Sueli em frente à linha do trem, na rua onde mora, na comunidade do Pires, em Brumadinho | Foto: Felipe Cunha / Aedas

Sobre o Acordo de Reparação, Sueli é direta: “Nós não participamos do Acordo, não fomos escutadas. Quem sabe dos problemas é quem mora onde aconteceu o desastre-crime. Quem fez esse acordo não sabe o que a gente passa.” Para ela, a execução do Acordo é lenta e cheia de entraves. “Só os atingidos sabem explicar o que realmente aconteceu”.

A comunidade dos Pires vive sob constante tensão. Além de estar inserida na Zona Quente, também está na Zona de Autossalvamento (ZAS) da Barragem Menezes II, enfrenta danos ambientais contínuos: “A gente escuta qualquer barulho e já imagina coisa ruim”.

Placa de rota de fuga no Pires, localizado na ZAS | Foto: Felipe Cunha / Aedas

Sueli também denuncia o descarte de rejeitos da dragagem do rio Paraopeba, que foram depositados próximo à comunidade: “Meu pai era pescador. Hoje não pode mais pescar. As crianças iam para o rio com as mães para tomar banho, hoje não podem mais”.

Ela se engaja para fortalecer a luta das mulheres: “Estou também por outras mulheres que não têm condições a lutar pelos seus direitos. Por isso escolhi dividir meu tempo como mãe, avó, trabalhadora, dona de casa”.

Rejeito do rio Paraopeba transportado acima da comunidade do Pires | Foto: Felipe Cunha / Aedas 

Além disso, ela convive, no próprio quintal, com os danos de uma Estação de Tratamento de Esgoto (ETE) instalada pela Vale: “a ETE traz uma série de problemas no dia a dia: o mau cheiro constante e a necessidade de limpeza frequente do sistema têm atingido diretamente o nosso bem-estar”.

Sueli destaca a importância do Anexo I.1, que trata da reparação socioeconômica. “Para nós, mulheres negras, é importante estar participando do Anexo I.1. Fomos muito criminalizadas.

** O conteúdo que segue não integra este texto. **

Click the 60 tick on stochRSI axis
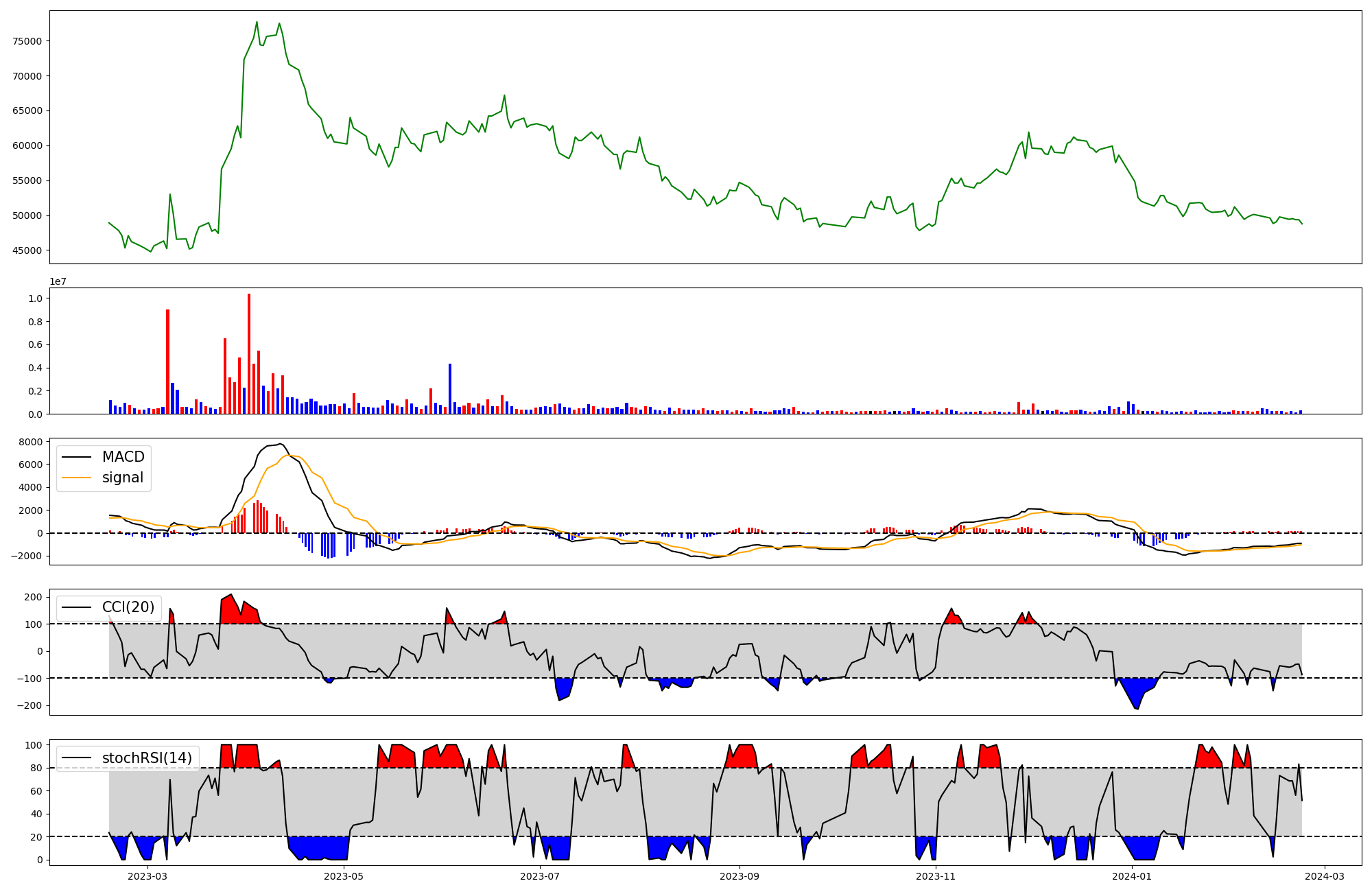Image resolution: width=1372 pixels, height=892 pixels. tap(37, 791)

Que esse Anexo traga projetos frutíferos que nos beneficiem”.

Ela também defende a atuação da ATI: “A ATI é a nossa assessoria técnica. É ela que nos ajuda a chegar próxima da justiça. Antes, eu mesma nunca tinha conseguido entrar em uma sala de juiz. Hoje eu vou, eu participo, porque a ATI está do meu lado”

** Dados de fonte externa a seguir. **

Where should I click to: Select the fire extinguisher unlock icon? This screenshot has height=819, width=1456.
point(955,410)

Para Sueli, a reparação precisa ser integral: reparação pelo desastre-crime, reparação histórica e reparação pelo bem viver das mulheres negras. Sua mensagem para outras mulheres negras é um chamado à resistência: “Que nunca abaixem a cabeça. Que andem sempre de cabeça erguida. A nossa cor é a nossa vitória”.

A comunidade dos Pires, após o rompimento, virou um canteiro de obras. A circulação de pessoas estranhas se tornou constante. Há risco de contaminação do solo, do ar e do rio. Falta estrutura: nem toda a comunidade tem coleta de lixo, o transporte público é precário, não há espaços de lazer. Ainda é um bairro que carece de acesso ao básico e à justiça.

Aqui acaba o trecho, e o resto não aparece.